For the first time in its four-year history, the Downtown Development Trust is set to buy a property for which it has no immediate buyer or use. And so, regardless of what it ultimately does with the former Greyhound bus station at Washington Boulevard and Lafayette Street, this is the ideal time to ask an obvious but crucial question:
With the private sector increasingly willing to invest in downtown Fort Wayne, to what degree – if any – should the not-for-profit, quasi-public Trust compete for prime real estate?
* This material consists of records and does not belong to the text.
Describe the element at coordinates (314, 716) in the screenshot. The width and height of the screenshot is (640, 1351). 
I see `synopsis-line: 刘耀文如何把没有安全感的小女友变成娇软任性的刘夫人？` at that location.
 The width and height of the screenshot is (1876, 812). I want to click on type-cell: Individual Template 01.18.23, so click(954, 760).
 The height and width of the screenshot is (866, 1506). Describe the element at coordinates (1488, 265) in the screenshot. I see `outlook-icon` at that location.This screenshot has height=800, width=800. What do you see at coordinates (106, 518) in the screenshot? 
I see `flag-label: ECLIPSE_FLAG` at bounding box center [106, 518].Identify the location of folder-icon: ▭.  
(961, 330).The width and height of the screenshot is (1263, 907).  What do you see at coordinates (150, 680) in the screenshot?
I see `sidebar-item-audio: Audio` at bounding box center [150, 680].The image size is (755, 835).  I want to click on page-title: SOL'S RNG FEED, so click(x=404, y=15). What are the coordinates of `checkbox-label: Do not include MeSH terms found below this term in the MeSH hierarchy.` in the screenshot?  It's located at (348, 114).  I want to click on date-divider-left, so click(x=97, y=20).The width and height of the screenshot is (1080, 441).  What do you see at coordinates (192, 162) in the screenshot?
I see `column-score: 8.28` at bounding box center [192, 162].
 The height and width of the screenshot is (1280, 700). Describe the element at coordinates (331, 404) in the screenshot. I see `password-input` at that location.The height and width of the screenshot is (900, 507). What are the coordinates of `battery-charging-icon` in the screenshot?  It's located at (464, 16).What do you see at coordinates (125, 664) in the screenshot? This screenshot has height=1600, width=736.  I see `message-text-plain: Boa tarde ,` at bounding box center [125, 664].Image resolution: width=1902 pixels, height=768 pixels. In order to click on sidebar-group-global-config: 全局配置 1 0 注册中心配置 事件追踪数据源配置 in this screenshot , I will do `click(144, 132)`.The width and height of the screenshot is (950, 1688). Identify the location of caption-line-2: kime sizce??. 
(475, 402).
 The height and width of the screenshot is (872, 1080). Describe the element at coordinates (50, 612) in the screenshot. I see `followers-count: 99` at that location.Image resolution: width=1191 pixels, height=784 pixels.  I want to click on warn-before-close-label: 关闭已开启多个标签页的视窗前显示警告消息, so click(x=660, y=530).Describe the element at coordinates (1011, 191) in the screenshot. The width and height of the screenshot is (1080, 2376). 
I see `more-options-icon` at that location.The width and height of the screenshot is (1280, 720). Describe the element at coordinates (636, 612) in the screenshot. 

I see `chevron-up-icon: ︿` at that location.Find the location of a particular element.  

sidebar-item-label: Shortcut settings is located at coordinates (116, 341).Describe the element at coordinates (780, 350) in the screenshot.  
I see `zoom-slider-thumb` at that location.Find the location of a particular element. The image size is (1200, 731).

Until now, the Trust – a joint venture of the Downtown Improvement District and the Economic Development Alliance funded to date primarily through a $1 million line of credit from the Community Foundation of Greater Fort Wayne – has acted with a specific purpose in mind. In 2012, it paid $250,000 for the former Instant Copy building at 232 W. Wayne St. knowing businessman Scott Glaze was interested in opening a grocery there. This year, the Trust played a vital role in acquiring the 10 properties needed for the recently announced $71 million office, housing and commercial project in that same block.
The Trust has signed an agreement to buy the depot, vacant since January, for about $450,000, with closure awaiting Greyhound's removal of underground fuel-storage tanks. The Trust would then raze the building and hold the land pending arrival of the “right” development opportunity.
It's hard to argue with the Trust's actions in this case. Karl Bandemer, the Economic Development Alliance's senior development officer and Trust member, correctly pointed out that the unsightly former gas station sits at one of downtown's busiest intersections – a high-profile spot he and others believe should be reserved for a high-end project of broad community value. “(Downtown) wouldn't be served by another tattoo parlor (there),” said Bandemer, who will take office as deputy mayor next week.
I don't disagree. But I'm not looking for a good location for my tattoo parlor, either.
The Trust is designed in part to assume the land-acquisition role government once played in redevelopment projects. Courts have made the use of eminent domain more difficult, and although Indiana law allows officials to discuss the purchase of real estate behind closed doors, action must be taken in public – scrutiny that can make it more difficult or expensive to acquire land, Redevelopment Director Greg Leatherman said. What's more, the price government must pay for a property determined by two appraisals – each of which could cost more than $3,000.
The Trust faces no such constrictions. Bandemer has been able to negotiate deals quietly, and as a not-for-profit agency some owners have been willing to sell at below-market prices in exchange for a tax deduction. The Greyhound station's appraised value, Bandemer said, is about $100,000 higher than the amount the Alliance has agreed to pay.
But even then, word can leak out. When the city's Redevelopment Commission earlier this month paid $4.29 million for the land needed for the $71 million project, some of the prices were below appraisal, but others were higher – including one that sold for more than $563,000 above appraisal, apparently because the owner got wind of the project and held out for more.
It is precisely because the Trust can operate in relative secrecy that its actions, guidelines and motives must be as transparent and consistent as possible. When the Redevelopment Commission bought Glaze's building earlier this month for the $71 million project, for example, it paid $285,000 – $35,000 more than Glaze had paid. That was done to reimburse Glaze for expenses related to the building, Bandemer and Leatherman explained.
I'm not suggesting anything inappropriate was done, but some might question why taxpayers should pay a premium for a building Glaze ultimately chose not to develop, and will now be demolished.
Control of property is key for any development, and the Greyhound station is across the street from a large warehouse that is for sale. Bandemer said the Trust's ownership of the depot could boost efforts to develop the larger building, and if the right buyer is found, Bandemer said, the Trust may be willing to sell the station for what it paid, or even less. In the end, Leatherman said, that's how the Trust should be judged: Does its involvement create jobs, attract investment or increase the tax base?
A more meaningful yardstick might be: Did the Trust's involvement produce a better result than would have been achieved by the private sector alone? But how is “better” defined, and by whom?
The organization has already accomplished much, and has great potential. But to keep the "trust" of the community it represents as it expands its scope, the community should be invited to help answer that question.